En cualquier caso, sigue haciéndome gracia que Lizzo salga a quejarse de los quehaceres de los algoritmos ahora que no le convienen, porque si alguien ha conseguido beneficiarse de ese mismo problema del que ahora se queja es ella. Sus hit singles se viralizaron, algoritmo mediante, bastante tiempo después de su publicación —esa misma falta de cronología de la que ahora se queja— y la última vez que consiguió triunfar con un tema, la pesadísima About Damn Time, lo hizo también viralidad y algoritmo mediante.

Pero claro, lo que Lizzo no consiguió fue fidelizar público, porque dejó todo muy en manos de la gracieta de turno, el hit pegado en TikTok y las radios remando a favor. Pasado ese fervor… ¿qué le queda ahora?

“Aviso: la última vez que hice un video como este, recibí bastante odio en internet porque la gente decía: “Ah, solo está molesta porque está fracasando”. Pero en persona, en la vida real, gente real de la industria se me acercó y me dijo: “Gracias por decir lo que dijiste porque todos los demás tienen demasiado miedo para decirlo”. La manera en que funcionan ahora las redes sociales, basadas en algoritmos, está destruyendo la industria musical. (…)
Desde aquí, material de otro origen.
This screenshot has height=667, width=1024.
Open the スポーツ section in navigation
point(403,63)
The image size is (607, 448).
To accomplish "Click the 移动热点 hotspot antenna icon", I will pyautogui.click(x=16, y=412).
Porque si vuestro algoritmo os está mostrando cosas desordenadas respecto a cuándo están ocurriendo, entonces el público general no tiene ni idea de cuándo sale realmente la música. (…) (…) Lo que me perjudica es que tengo una cuenta privada. Una cuenta privada con más de 280.000 personas que me siguen porque me apoyan, porque me quieren. Pero incluso cuando publico en esa cuenta, no estoy llegando a vuestro algoritmo. Tengo 280.000 personas que quieren comprar mi álbum, que quieren verme de gira… y ni siquiera están viendo mis videos promocionales.”

Que no es lo mismo ser viral que popular en la industria musical es un hecho. De la misma forma que pueden seguirle 280.000 personas en su “cuenta privada”, pero eso tampoco los hace fans. E igualmente, 280.000 personas a escala global no sostienen ni la venta de un disco ni un tour. Incluso si acudieran todos ellos al mismo, porque, de nuevo, hablamos de 280.000 personas repartidas por todo el mundo. No solo en la costa oeste de Estados Unidos.
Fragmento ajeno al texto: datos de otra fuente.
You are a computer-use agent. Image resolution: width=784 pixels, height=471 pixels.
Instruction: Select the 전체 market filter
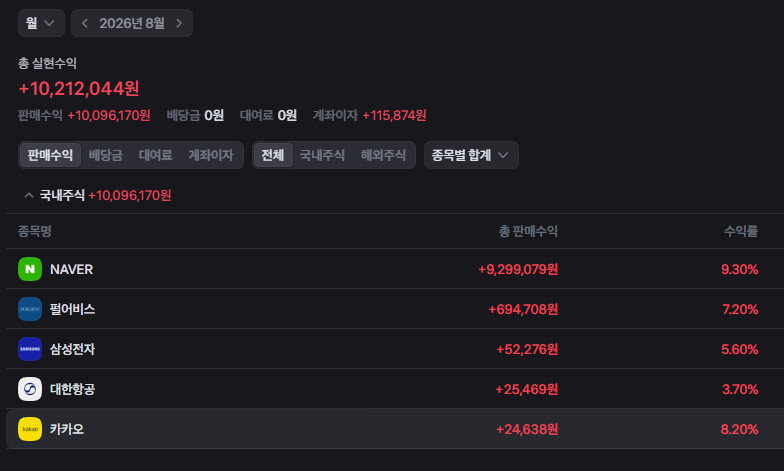[272, 155]
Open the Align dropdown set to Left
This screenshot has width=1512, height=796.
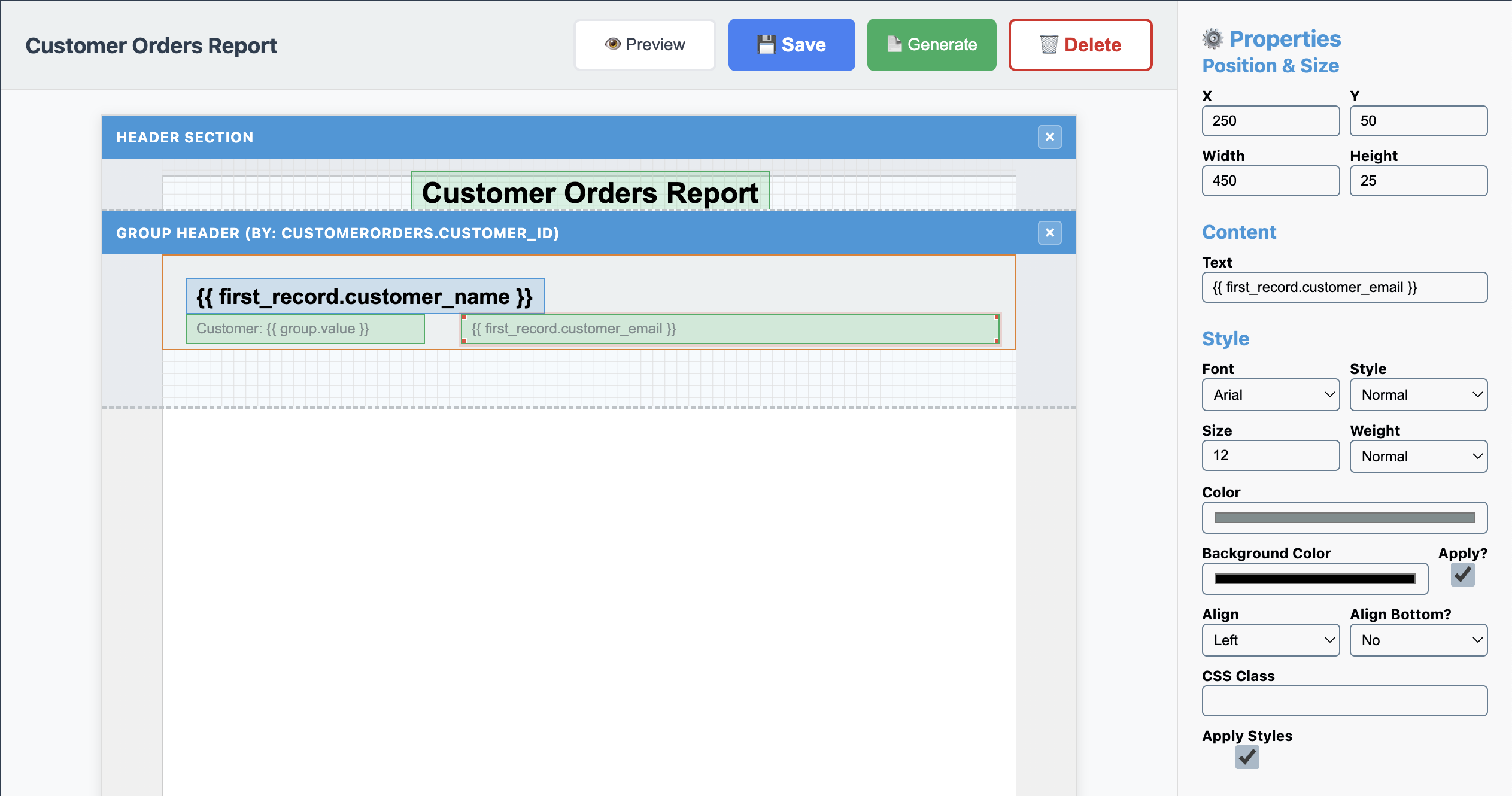pos(1270,640)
Uno de los motivos por los que Lizzo no ha terminado de calar entre el público es porque es, como he dicho antes de About Damn Time, ciertamente irritante. No tiene likability suficiente, porque siempre parece alguien que está intentando excesivamente resultarte atractiva. No en el aspecto físico/sexual, sino como artista. Parece que te esté sosteniendo de los hombros y agitándolos diciendo “esto te gusta, maldita sea”.

Súmese a esto las costuras que se le ven a sus planes: en las últimas semanas ha reavivado una polémica con Azealia Banks —una rapera tarada que la llamó “fat Lizzo” en redes— y ha intentado apropiarse del concepto y aplicárselo al disco, con un discurso que al final provoca más eyerolls que apoyos. Y mira que nadie se posicionaría, en su sano juicio, a favor de Azealia.

Pero claro, cuando le hace más caso a dos vídeos cutres de ella que a tus 280.000 seguidores de la cuenta privada, acaba escuchando tu último single también Azealia Banks y poco más.